Monday, August 11, 2008

The freedom of forgiveness

I had such a thought-provoking comment on my Forgiveness post from last week that I felt drawn to write a follow-up post on the subject. I'm re-posting the comment here as this blog lives in two places so not everyone would have had a chance to view the original. James said:

Forgiveness is an interesting concept. Such an easy word, but so difficult to master. I have recently turned to Taoism to find my way. In my readings, I have found that sometimes forgiveness is a selfish act. I had a friend do something very low down to me. I forgave him. We aren’t friends, we won’t hang out anytime soon, but the forgiveness was a selfish act, it was to make me feel better. It was to let the bad energy leave me. But recently, my wife and I have come under a lot of stress, which has turned into arguments. It is tough to forgive, because that kind of forgiveness can’t be selfish, it has to be giving. I have a hard time with that…hence the Taoist way. Hopefully I will be enlightened and learn.

James raises such a good point, that we can think of forgiveness as selfish because it makes us feel better. But forgiveness does far more than make you feel better--it creates healing (or at least an opening for healing) for both parties concerned. Forgiveness really isn't about the other person--it is your reaction to what occurred that created you being upset in the first place, and so really it is all about you clearing up your own energy around the situation and/or the person and releasing any negative buildup. However, that doesn't mean that the other person isn't affected by it. As Catherine Ponder says, "When you hold resentment toward another, you are bound to that person or condition by an emotional link that is stronger than steel.
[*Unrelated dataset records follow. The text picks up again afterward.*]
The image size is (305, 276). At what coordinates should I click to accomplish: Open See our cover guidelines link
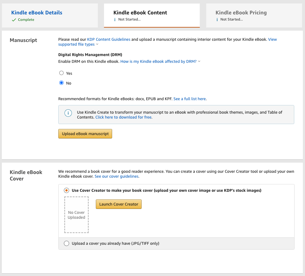coord(117,177)
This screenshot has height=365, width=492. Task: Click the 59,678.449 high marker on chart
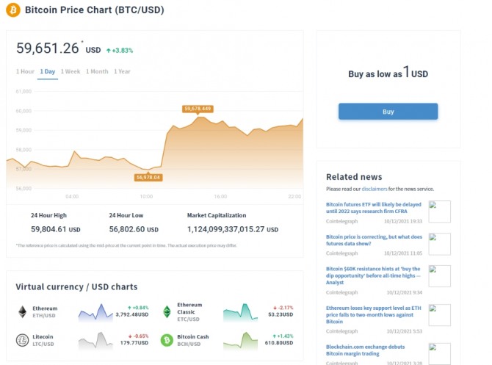click(198, 109)
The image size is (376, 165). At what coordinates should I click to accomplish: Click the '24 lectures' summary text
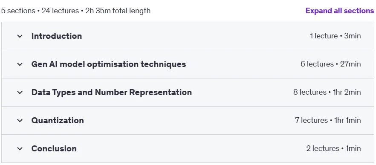[x=60, y=11]
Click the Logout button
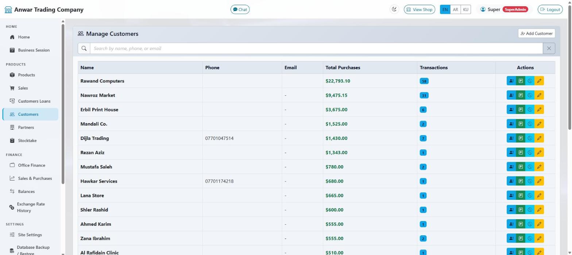Screen dimensions: 572x255 (x=550, y=9)
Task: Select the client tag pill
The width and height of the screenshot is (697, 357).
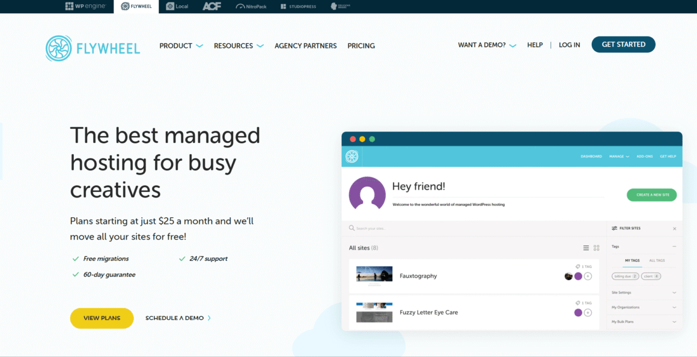Action: (651, 276)
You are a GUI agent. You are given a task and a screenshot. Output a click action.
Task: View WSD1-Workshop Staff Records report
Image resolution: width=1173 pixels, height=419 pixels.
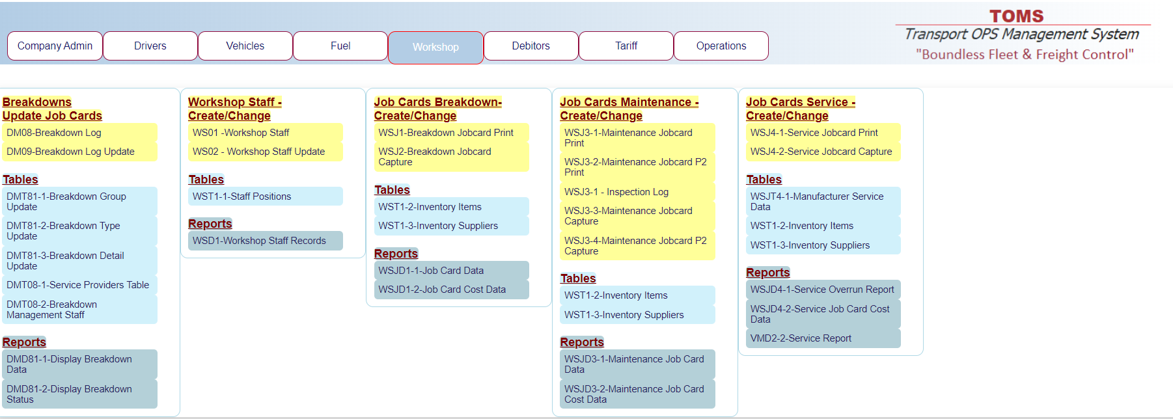point(259,241)
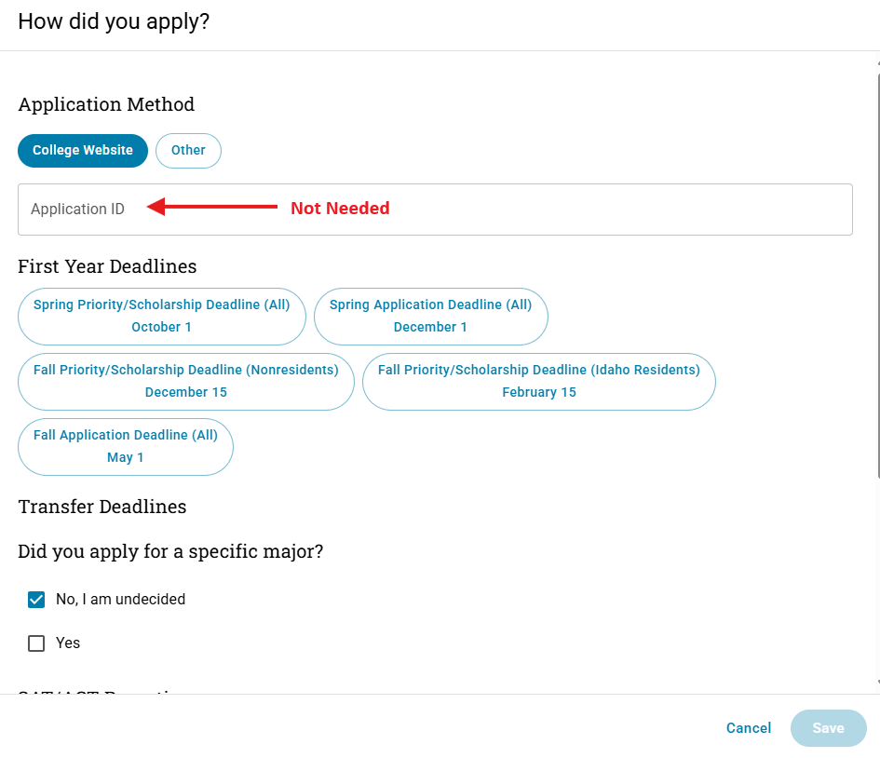The height and width of the screenshot is (758, 880).
Task: Select College Website application method
Action: [83, 151]
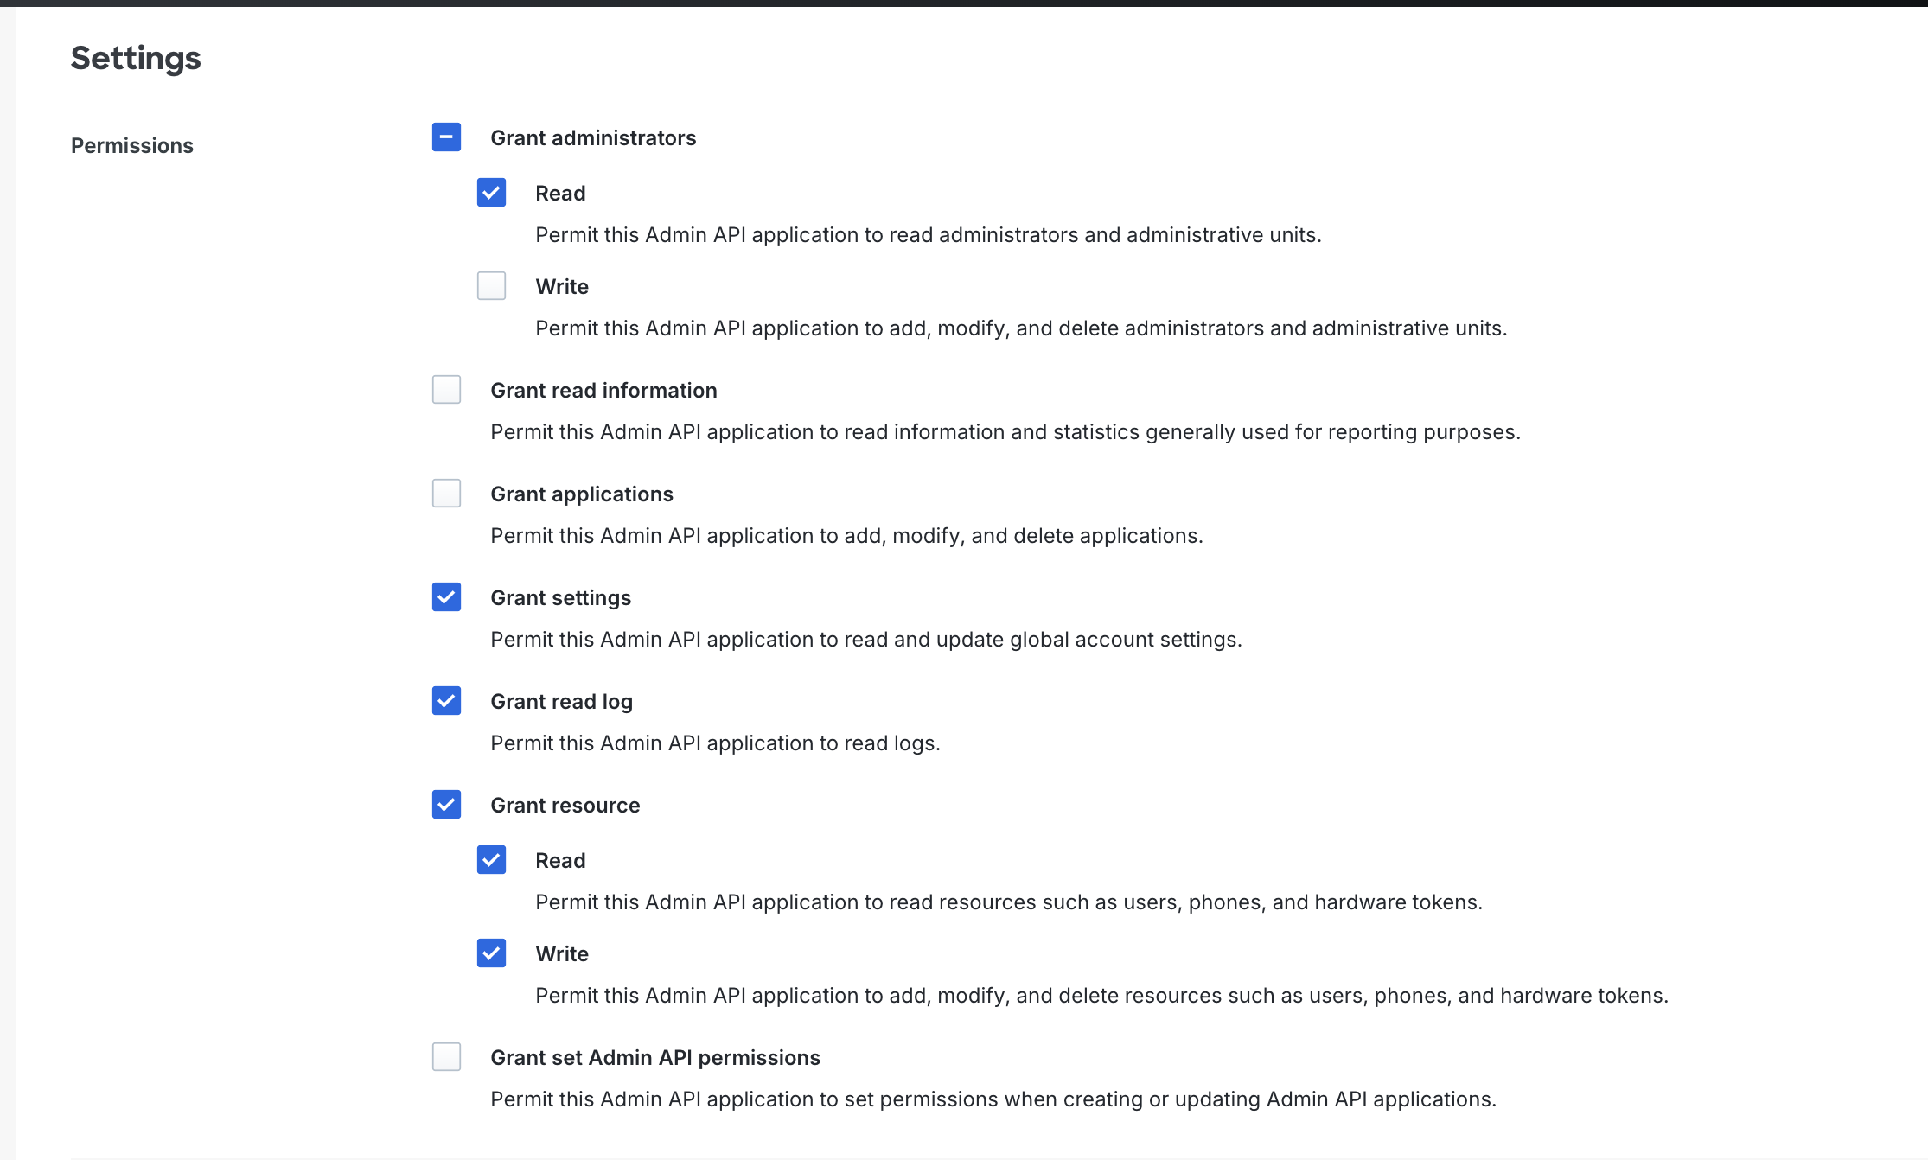
Task: Check the Grant read information box
Action: pos(446,390)
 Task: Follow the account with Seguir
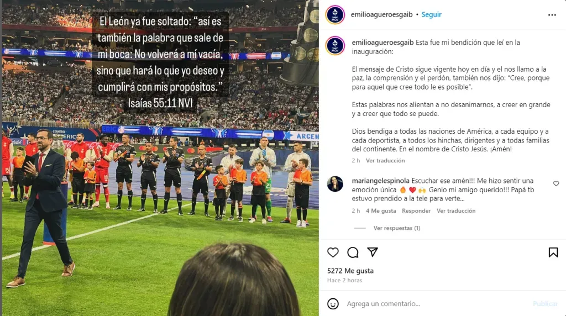[x=431, y=14]
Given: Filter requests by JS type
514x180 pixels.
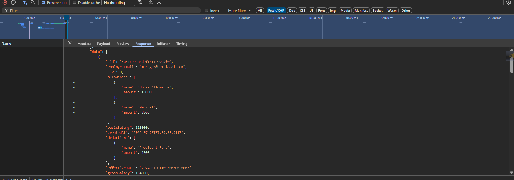Looking at the screenshot, I should [312, 11].
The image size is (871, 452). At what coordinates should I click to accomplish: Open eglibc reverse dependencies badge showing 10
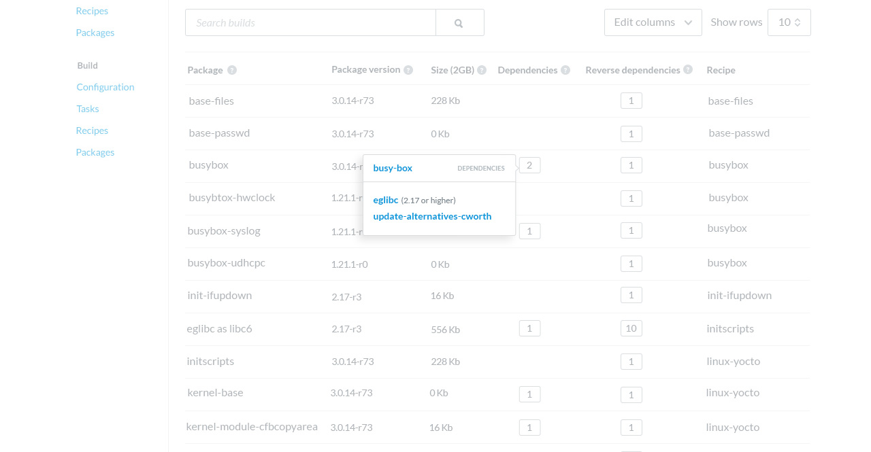pyautogui.click(x=631, y=328)
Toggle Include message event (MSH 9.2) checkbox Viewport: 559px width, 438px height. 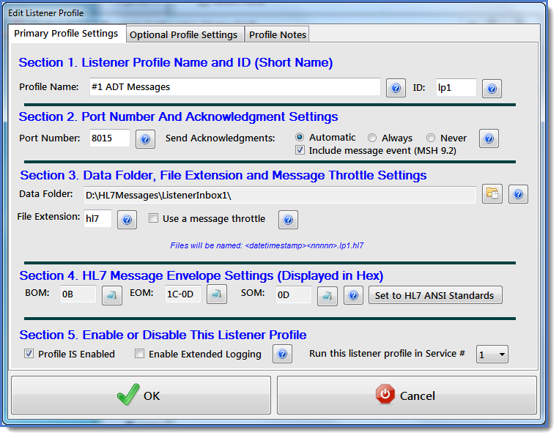[x=300, y=150]
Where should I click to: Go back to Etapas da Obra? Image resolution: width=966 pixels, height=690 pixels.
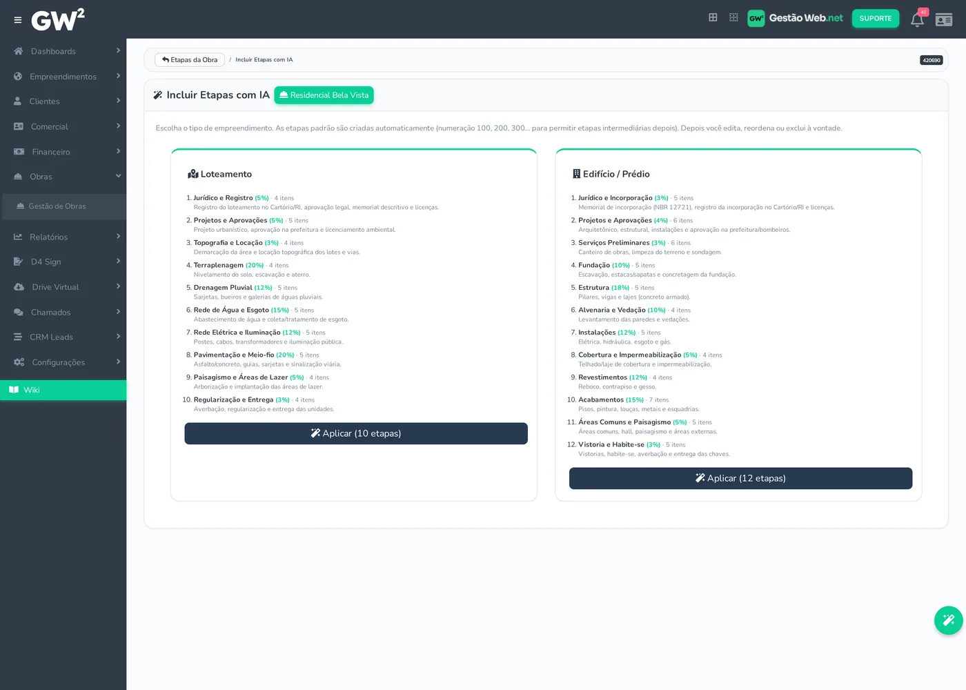(x=190, y=60)
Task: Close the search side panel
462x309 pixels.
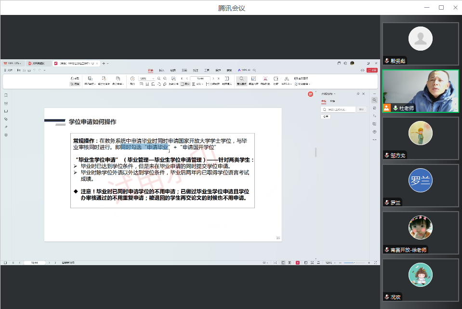Action: click(364, 94)
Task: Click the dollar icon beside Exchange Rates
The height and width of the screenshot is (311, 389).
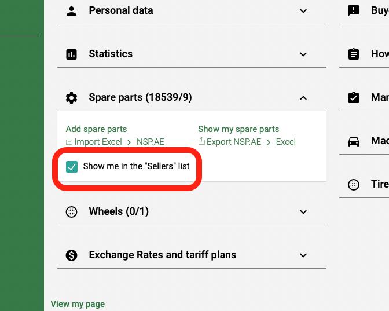Action: pyautogui.click(x=71, y=255)
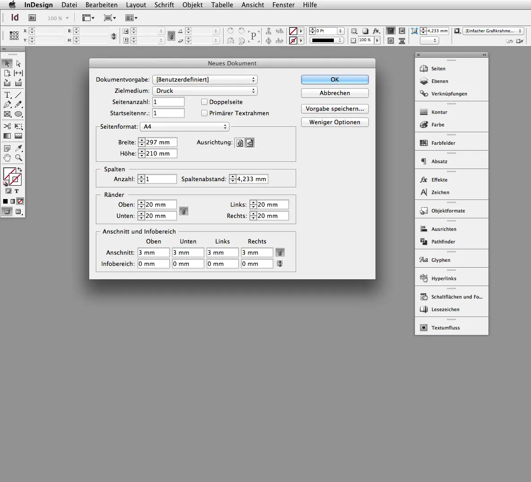Viewport: 531px width, 482px height.
Task: Change the Seitenformat selection
Action: point(185,127)
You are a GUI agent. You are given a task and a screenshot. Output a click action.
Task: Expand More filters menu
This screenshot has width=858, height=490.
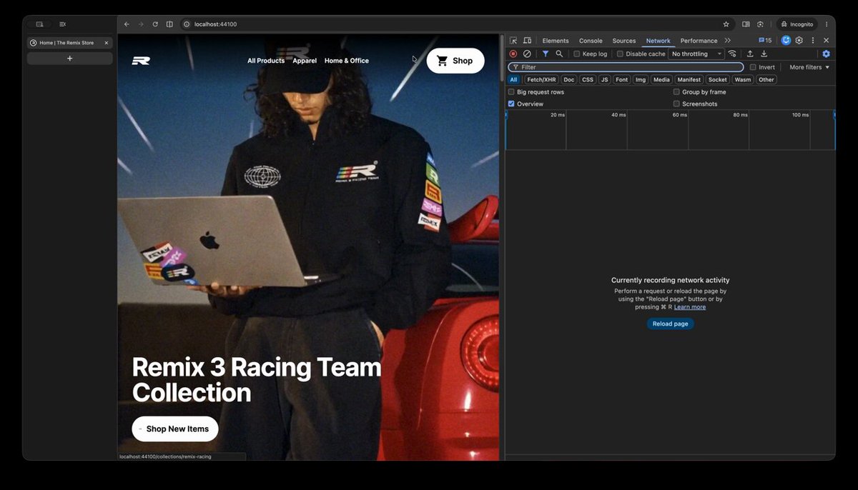coord(809,67)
Forgiveness is the only way to dissolve that link and get free." That link is a two-way street, usually with negative energy circulating between the two people involved even if they aren't interacting with each other. The more we hold on to our negative thoughts about what happened, the more negativity flows back and forth along that link. Once it has been dissolved, however, no matter who does the dissolving, both parties will reap the benefits of the forgiveness by no longer being caught in an endless loop of anger.

Now, sometimes it is easier to forgive when you think of it as being selfish. The other person hurt you and while you know you need to let the anger go so that you are no longer continuing to hurt yourself after the fact, you don't necessarily want to help the other person either. I think this might be a good time to point out that no matter what happens between two people, there are always two sides, two ways of perceiving what took place. Usually, our feelings of hurt don't come from the facts of the situation themselves, they come from the way we choose to interpret the facts. In the heat of strong emotion it may be difficult to recognize you have a choice about the interpretation, but the recognition of that choice is perhaps the most freeing realization you can ever have.

But no matter how you think about it, forgiveness is both selfish and giving. Whether you choose to forgive for your own energetic benefit or because your relationship with another requires you to be as loving and as giving as you can be, the best thing you can do for everyone involved is to forgive. Forgive yourself, forgive the other person, forgive the situation, forgive the person, just keep on forgiving until you genuinely feel like all of the roots of the anger have dissipated. Forgiveness is the quickest road to freedom there is. Namaste.

Photo: "A Brand New Day," originally uploaded by Hendra Saputra

Enjoying Learning to Fly? Stumble It to share with others looking for inspiration!

2 comments:

Fran said...

My favorite quote on this subject from the Tao te Ching is, "When I and enemy exist together, there is no room for my treasure." We are also called to remember to forgive ourselves, for many of us find it hard to be our own friend.

Jenn Sheridan said...

Absolutely! We usually harbor our strongest resentments against ourselves, even if they're hidden beneath our resentments of others. You could probably forgive yourself everyday for the rest of your life and still be in need of a little more forgiveness. But it's still worth starting where you are, starting today.